Hakim-Hakim 8:35 - Kekuatan yang Tak Terduga

"Dan mereka tidak lagi mencari TUHAN, Allah leluhur mereka, yang membebaskan mereka dari tangan musuh-musuh mereka."
Bangkit

Ayat dari Kitab Hakim-hakim 8:35 ini memberikan sebuah refleksi mendalam mengenai sifat manusia dan hubungan mereka dengan Sang Pencipta. Dalam konteks sejarah bangsa Israel, ayat ini sering kali menjadi pengingat akan siklus kejatuhan dan kebangkitan spiritual yang terus berulang. Setelah mengalami kemenangan besar dan pembebasan dari penindasan yang panjang, reaksi umat Israel bukanlah rasa syukur dan kesetiaan yang berkelanjutan, melainkan sebuah kecenderungan untuk melupakan sumber kekuatan sejati mereka.

Kisah dalam Kitab Hakim-hakim sering kali menggambarkan bagaimana bangsa Israel, setelah diselamatkan oleh Tuhan dari berbagai musuh mereka, kemudian berpaling kepada penyembahan berhala dan gaya hidup yang menyimpang. Kemenangan yang diraih atas Midian dan sekutunya melalui Gideon adalah salah satu bukti kehebatan campur tangan ilahi. Namun, alih-alih memelihara ingatan akan pemeliharaan Tuhan ini, mereka justru menjadi terlena dalam kenyamanan dan kemakmuran pasca-kemenangan. Ayat ini secara gamblang menyatakan bahwa mereka "tidak lagi mencari TUHAN, Allah leluhur mereka". Ini bukan hanya tentang kelalaian, tetapi sebuah penolakan sadar untuk terus berhubungan dengan sumber kehidupan dan keselamatan mereka.
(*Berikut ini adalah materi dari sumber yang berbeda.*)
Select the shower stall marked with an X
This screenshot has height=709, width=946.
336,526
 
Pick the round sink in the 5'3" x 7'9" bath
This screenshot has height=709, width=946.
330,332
Fenomena ini memiliki relevansi yang kuat hingga masa kini. Dalam kehidupan pribadi maupun kolektif, kita sering kali melihat pola yang serupa. Ketika menghadapi kesulitan, ancaman, atau penderitaan, manusia cenderung mencari perlindungan, harapan, dan kekuatan dari sumber yang lebih tinggi, termasuk dari Tuhan. Doa menjadi lebih tekun, ibadah lebih khusyuk, dan komitmen terhadap prinsip-prinsip spiritual semakin diperkuat. Kita mengakui ketergantungan kita pada kuasa yang lebih besar.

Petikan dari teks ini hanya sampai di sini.